> Task item: Report every line below that carries the word "Given".

Top of Data

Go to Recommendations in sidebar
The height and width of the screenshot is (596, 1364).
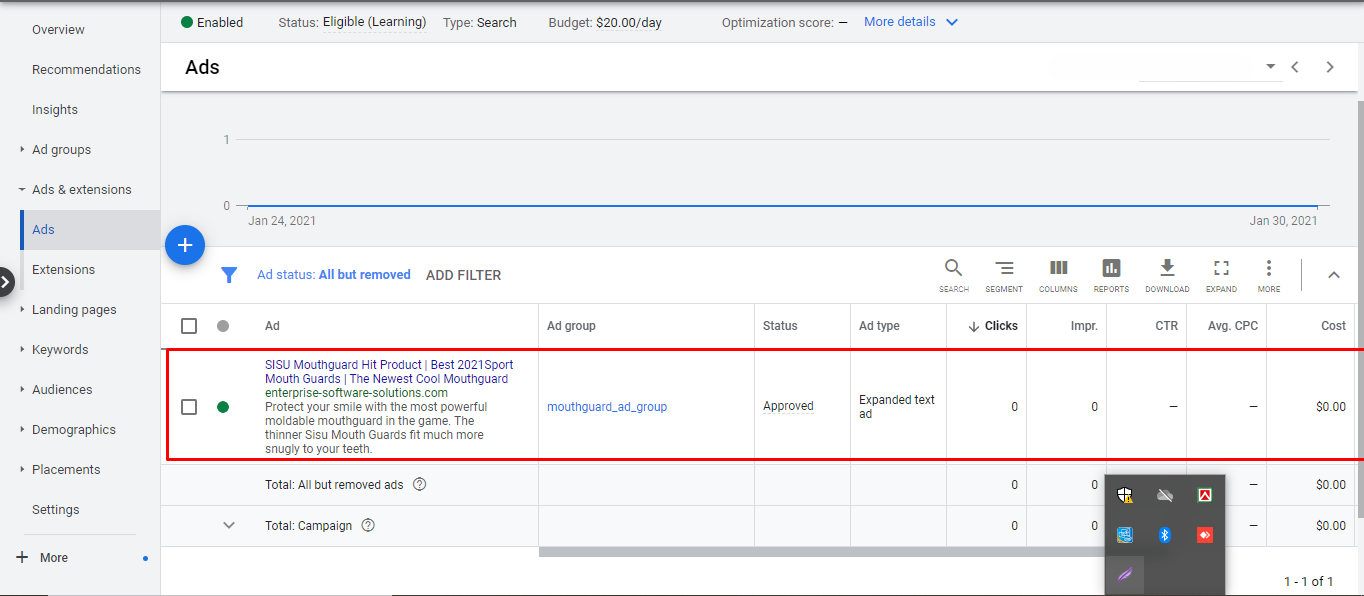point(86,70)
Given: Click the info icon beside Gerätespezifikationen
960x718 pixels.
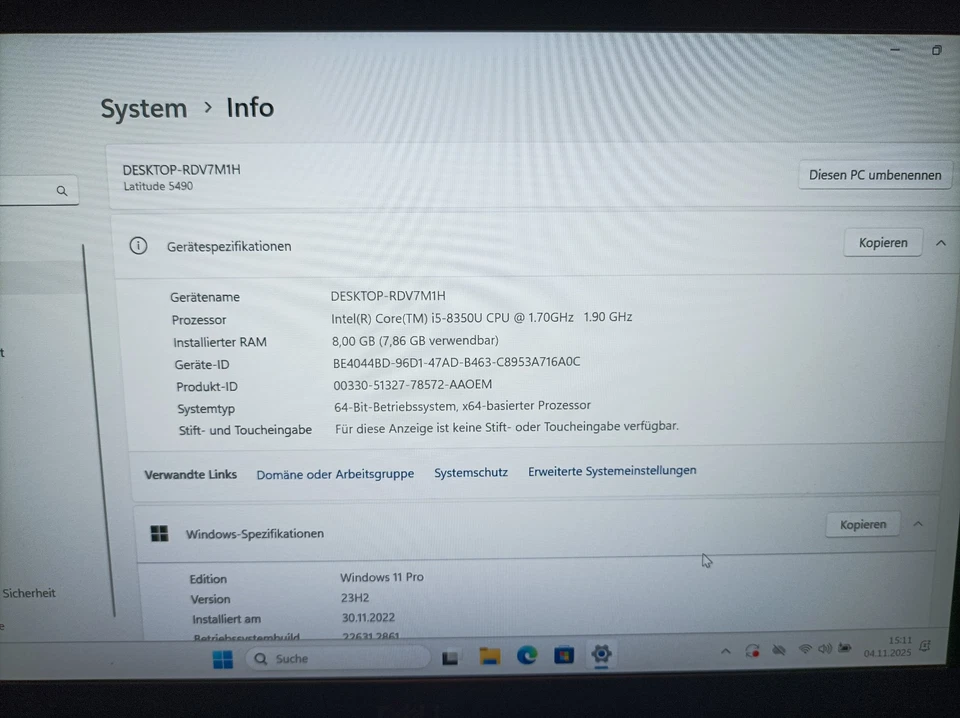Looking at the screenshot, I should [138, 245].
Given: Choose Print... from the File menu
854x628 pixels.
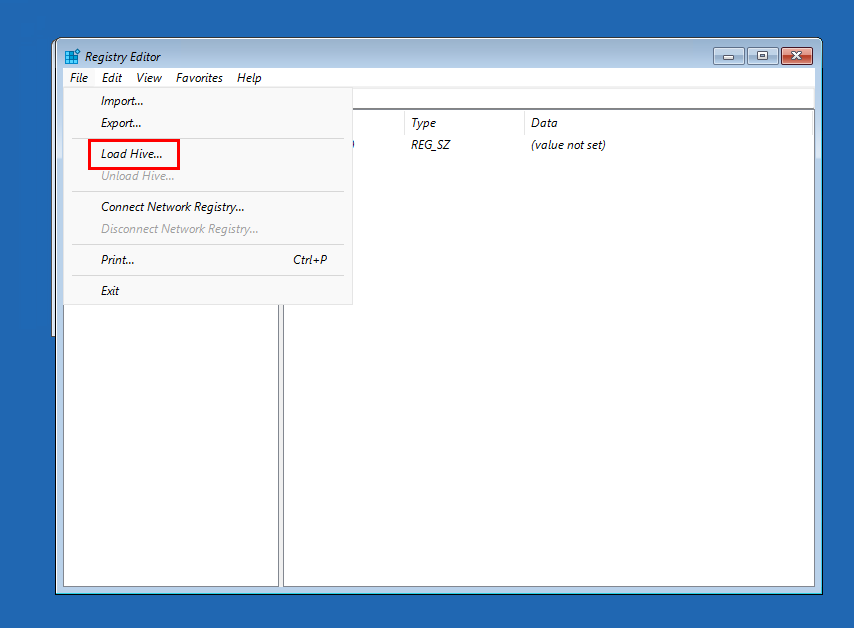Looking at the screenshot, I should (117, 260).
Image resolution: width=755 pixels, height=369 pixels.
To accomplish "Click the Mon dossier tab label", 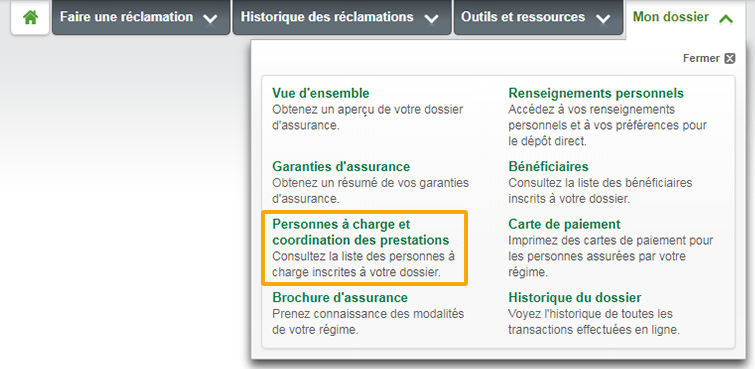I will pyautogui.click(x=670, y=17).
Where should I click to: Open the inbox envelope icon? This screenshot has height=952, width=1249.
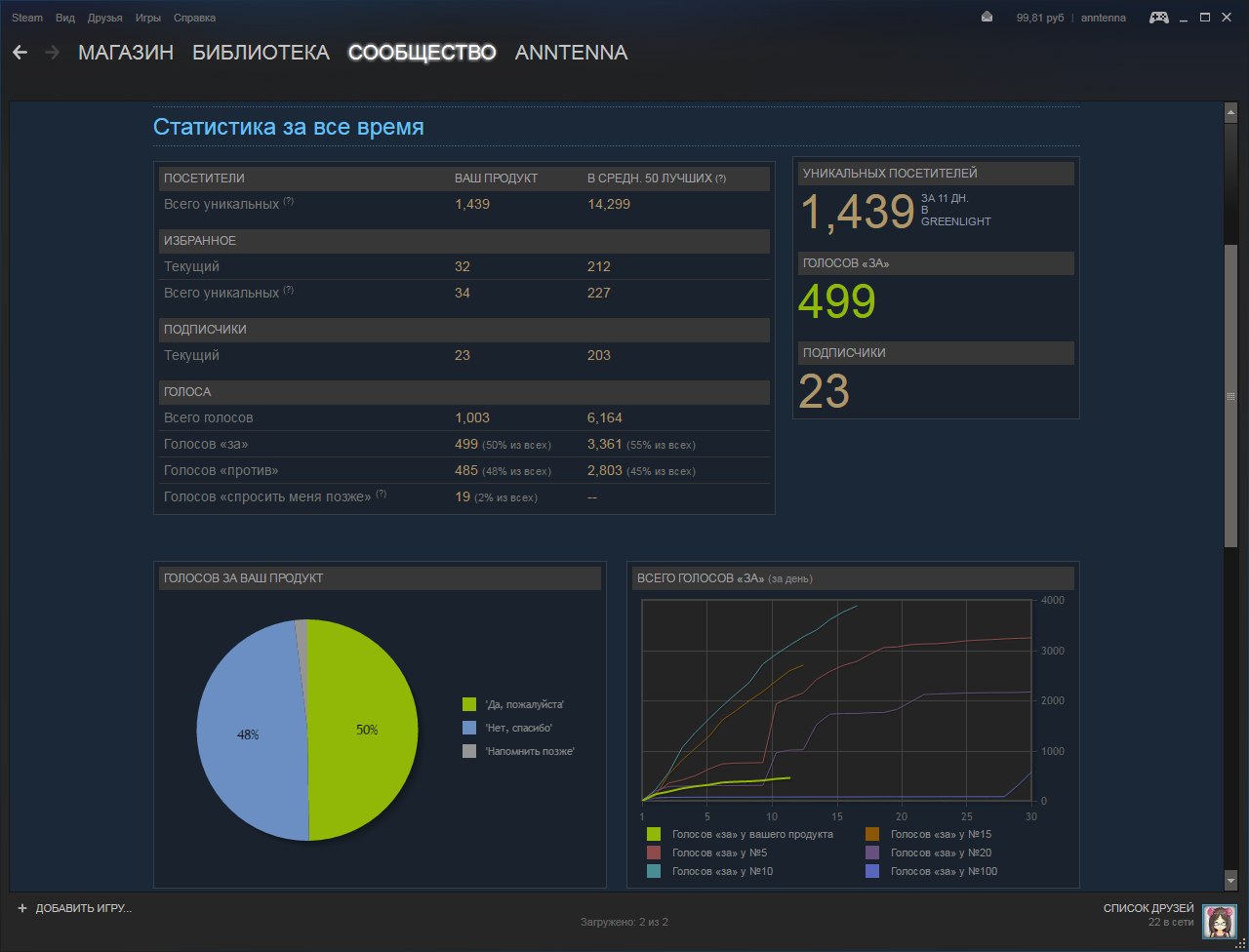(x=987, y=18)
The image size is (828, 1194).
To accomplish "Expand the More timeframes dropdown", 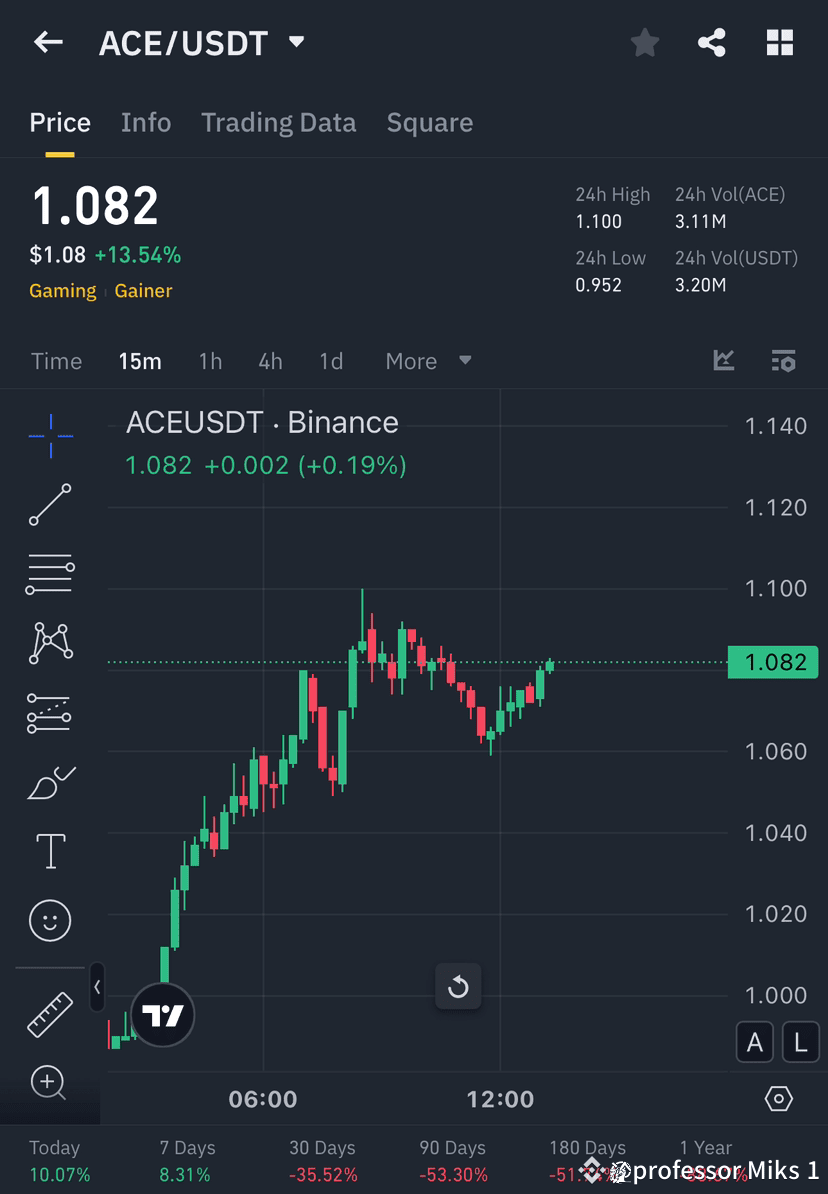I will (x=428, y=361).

Bottom of Data

> Solution for this exercise:
Given: Click the info icon beside Gerätespezifikationen
Given: Choose Print... from the File menu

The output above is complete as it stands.